Outro, de Miami, resolveu passar cinco dias em Washington. Pagou US$ 500 pela passagem e US$ 320 por noite num hotel a um quarteirão da Casa Branca, com café.
O carioca de Miami marcou uma consulta (sem qualquer recomendação) com o renomado neurocirurgião Barth Green, entrou no hospital às sete da manhã, passou por uma ressonância magnética, fez oito chapas de raios X, foi examinado por três assistentes e teve uma consulta de 1 hora com o médico. Na saída, quitou a conta e trouxe o recibo para emoldurá-lo: pagou US$ 320, ou R$ 545.
Grande pergunta
O Supremo Tribunal discutia a prerrogativa dos magistrados serem julgados em sigilo e o ministro Luis Fux defendia o privilégio quando o ministro Carlos Ayres Britto perguntou: "Vossa Excelência acha que fica bem um cidadão ser absolvido em sigilo?".
Cônsul americano
O cônsul dos EUA no Rio, Dennis Hearne, escreveu que o signatário "fez referência a um tempo de espera de 105 dias para os que solicitam pela primeira vez agendamento para entrevista de vistos no Consulado Geral dos EUA no Rio de Janeiro. Esta informação pode confundir os brasileiros (...)".
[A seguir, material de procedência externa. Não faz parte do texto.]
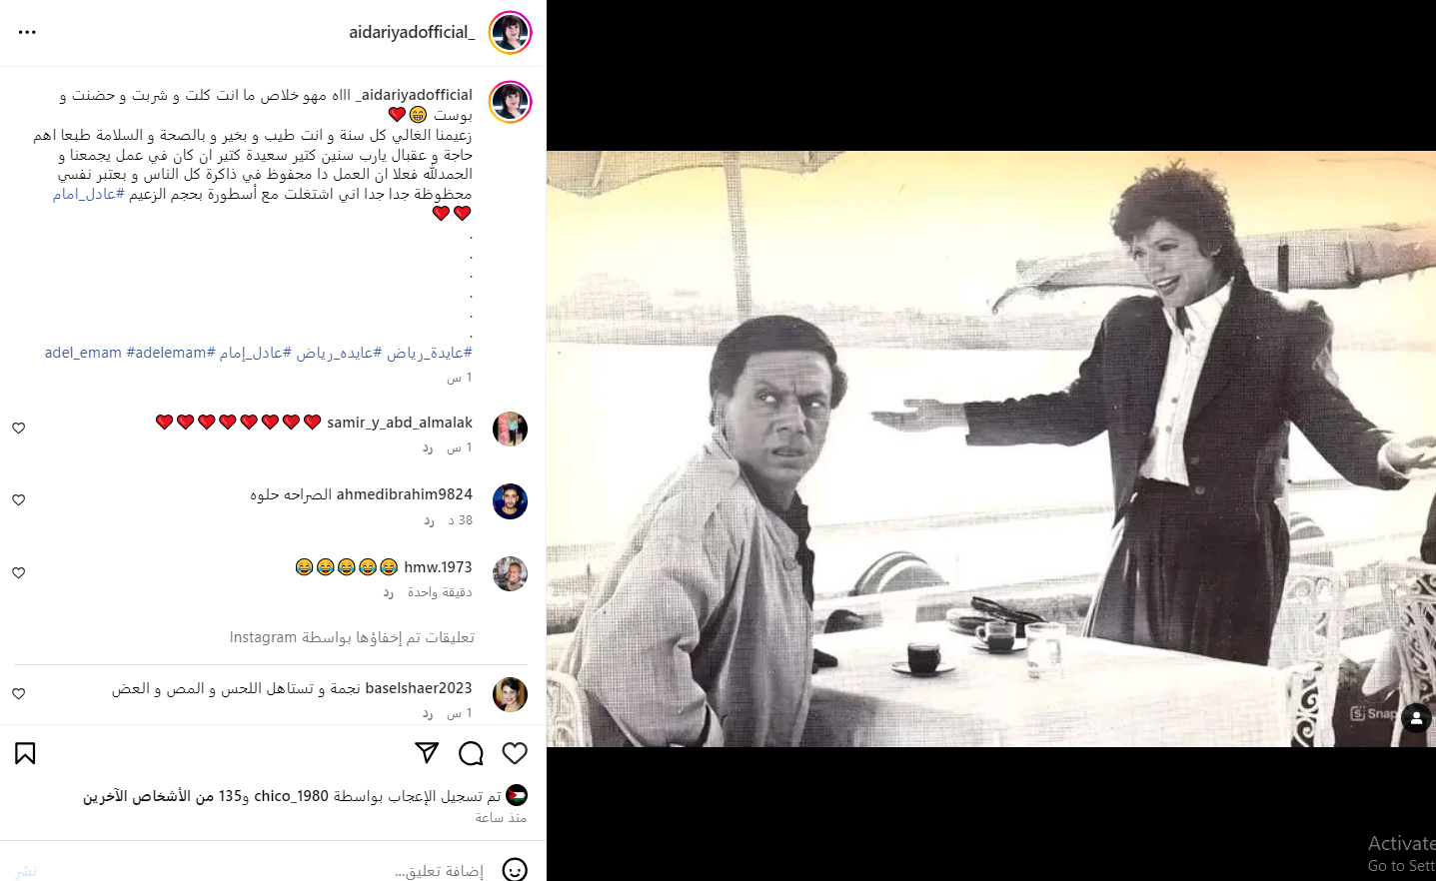1436x881 pixels.
Task: Like the post with the heart icon
Action: pos(515,753)
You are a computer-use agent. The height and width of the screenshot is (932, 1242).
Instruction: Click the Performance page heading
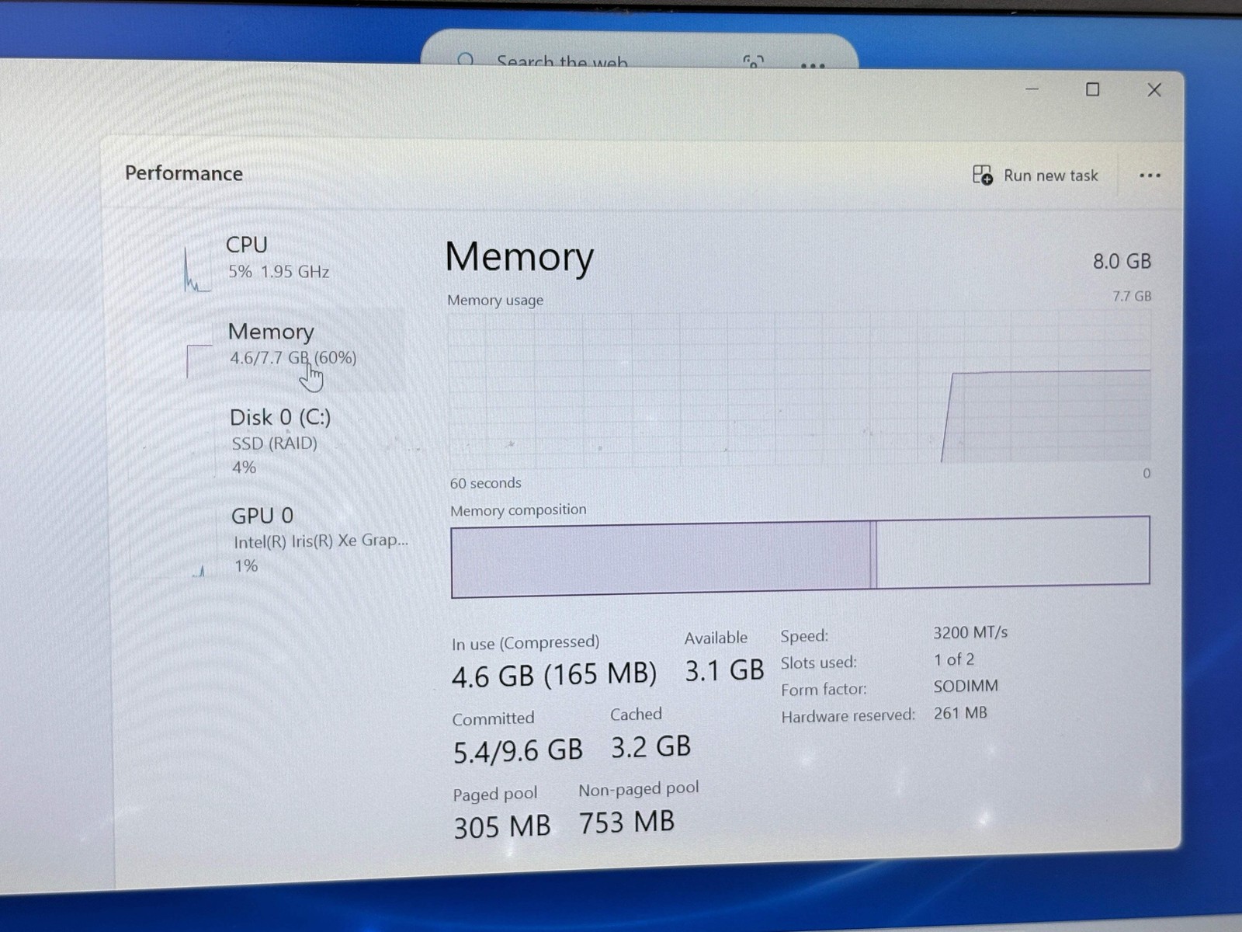184,173
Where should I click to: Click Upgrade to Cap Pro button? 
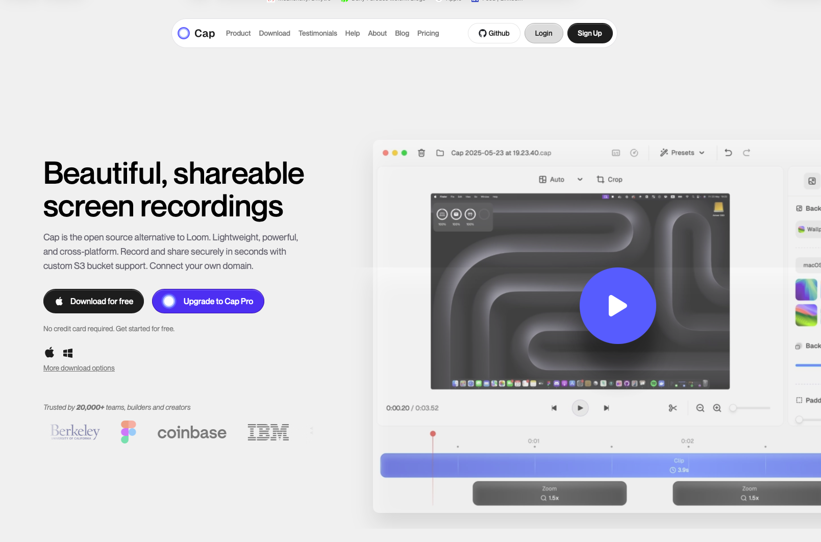pos(208,301)
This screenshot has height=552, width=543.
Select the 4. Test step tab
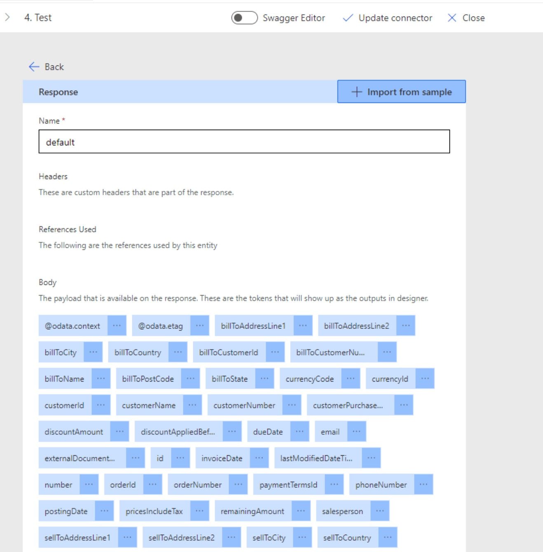click(x=38, y=18)
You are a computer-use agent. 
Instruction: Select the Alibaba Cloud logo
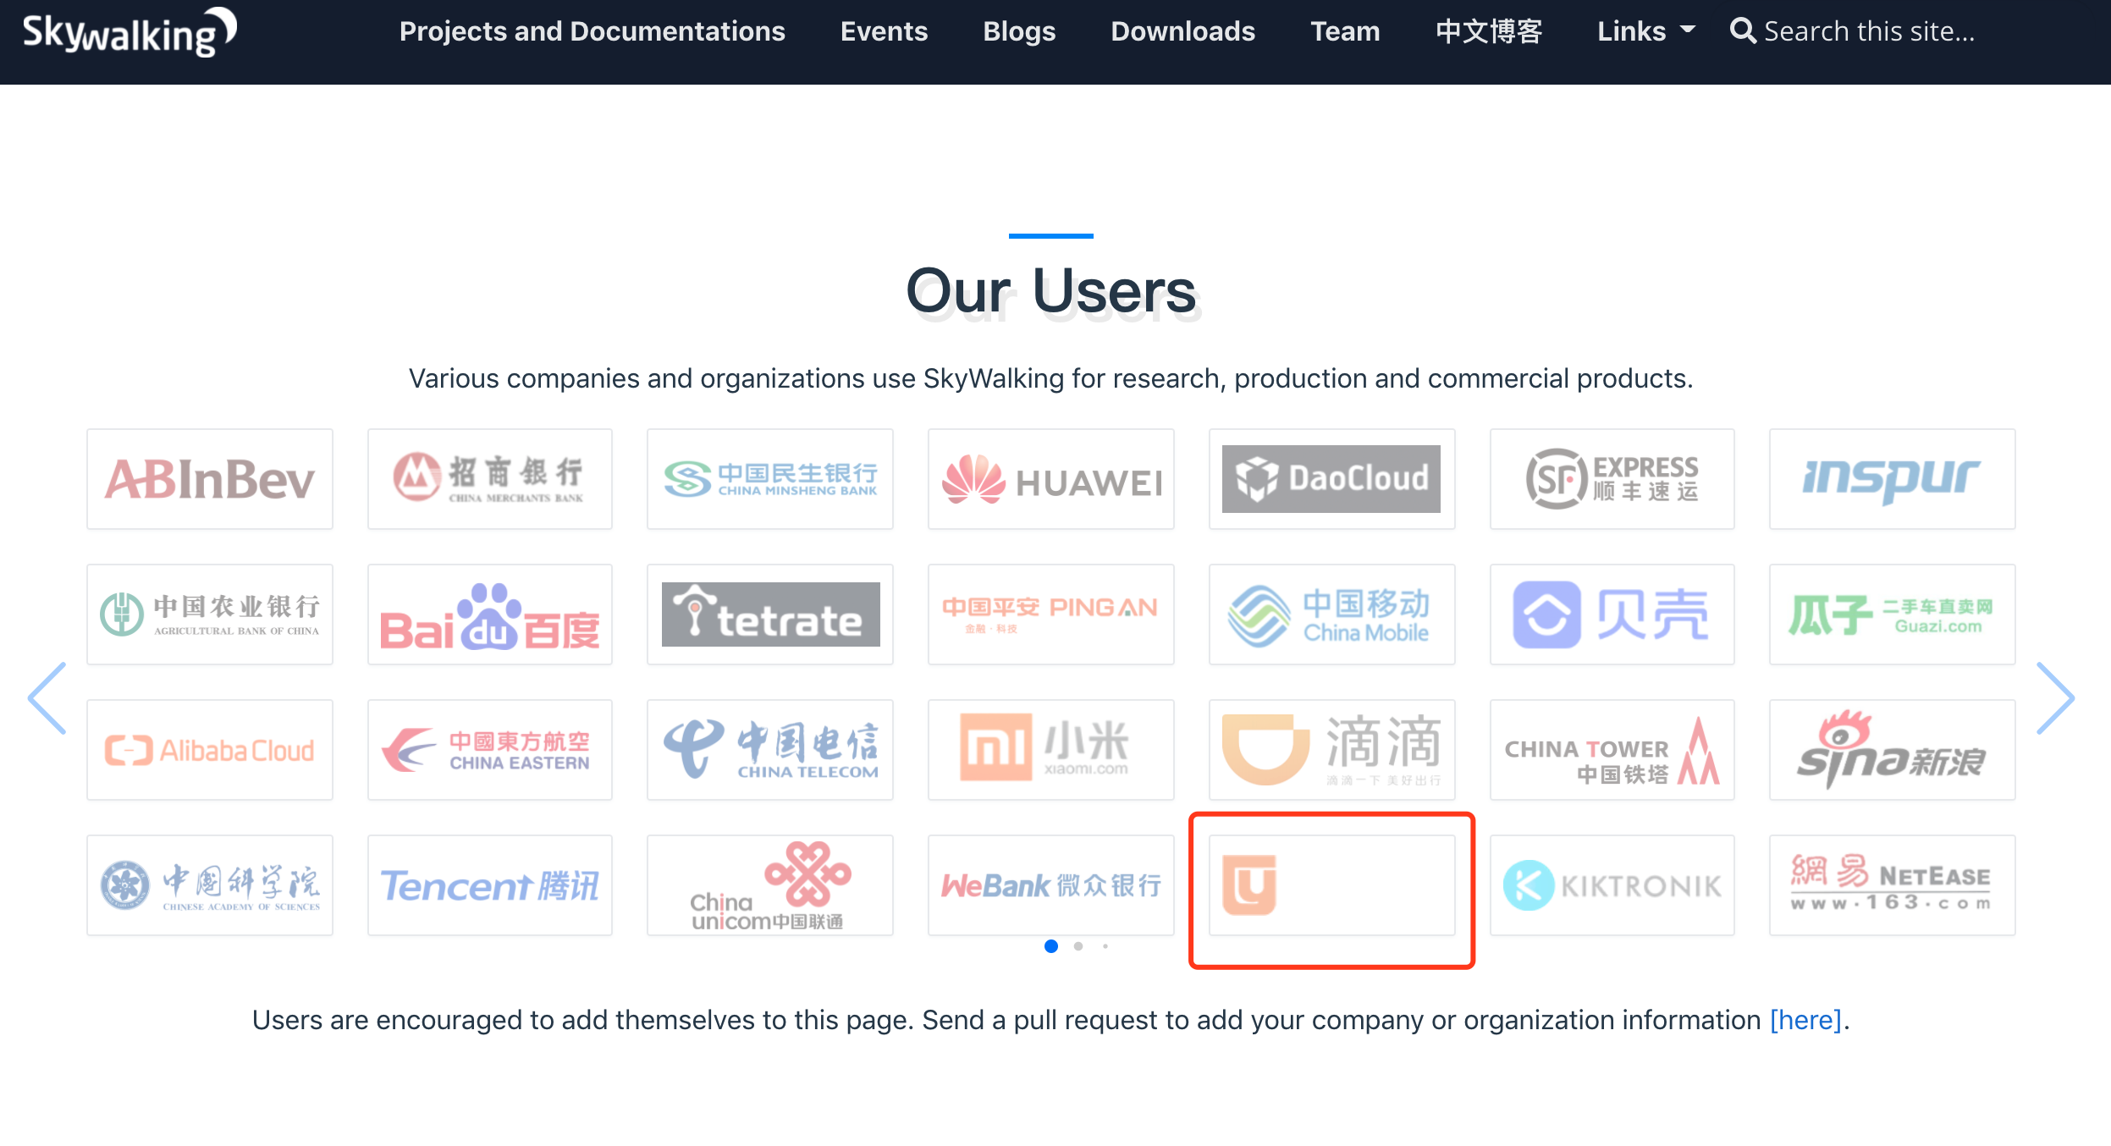point(209,750)
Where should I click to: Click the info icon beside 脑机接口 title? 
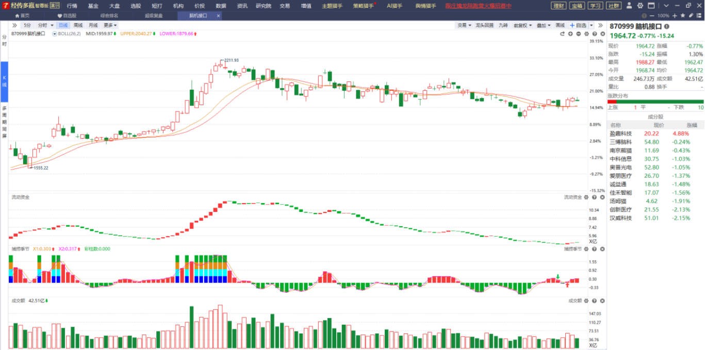(x=667, y=26)
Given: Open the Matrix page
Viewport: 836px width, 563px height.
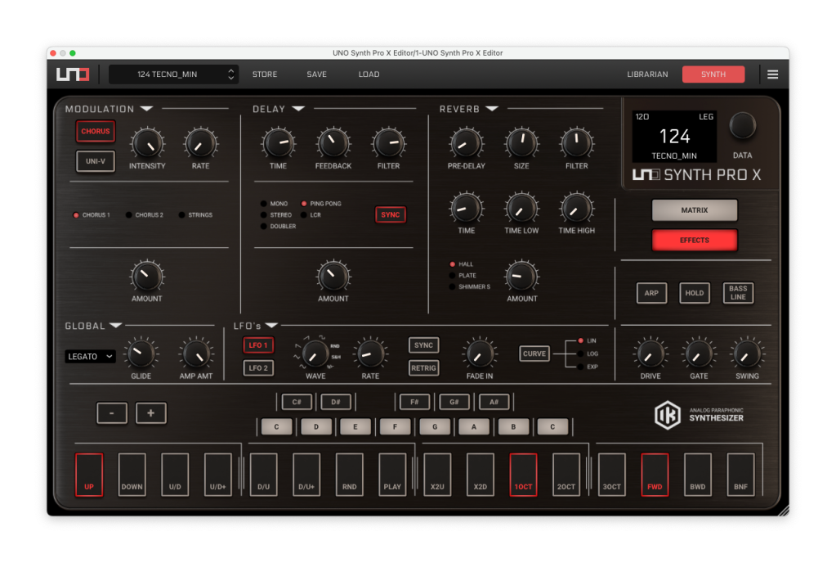Looking at the screenshot, I should click(x=694, y=210).
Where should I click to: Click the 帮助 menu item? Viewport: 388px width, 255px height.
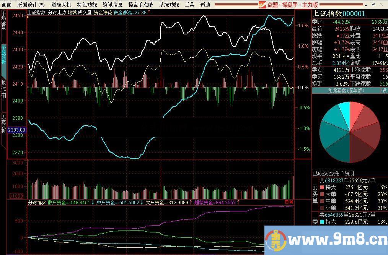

O doutor ganha uma viagem a Pyongyang se achar onde apareceu essa referência. No dia 22 de janeiro, neste espaço, havia a seguinte afirmação: "Quando Obama esteve em Pindorama, a espera para entregar a papelada era de 134 dias em Brasília, 107 em São Paulo e 105 no Rio". Obama esteve no Brasil em março do ano passado e 105 dias era o tempo de espera para marcar a entrevista. Em agosto, a fila no Rio chegou a 120 dias. (Na semana passada a demora estava em 17 dias.)
Nos últimos cem anos, os Estados Unidos mandaram ao Brasil 23 embaixadores. Pela escala de proficiência linguística do serviço exterior americano, pode-se estimar que poucos, como o atual titular, Thomas Shannon, tenham chegado ao topo, no índice 5. Só uma meia dúzia era incapaz de entender o que lia.
(O signatário também ganhou uma viagem a Pyongyang, por ter escrito que os brasileiros gastam US$ 6 mil por dia nos EUA, quando essa cifra se referia à média das despesas dos viajantes.)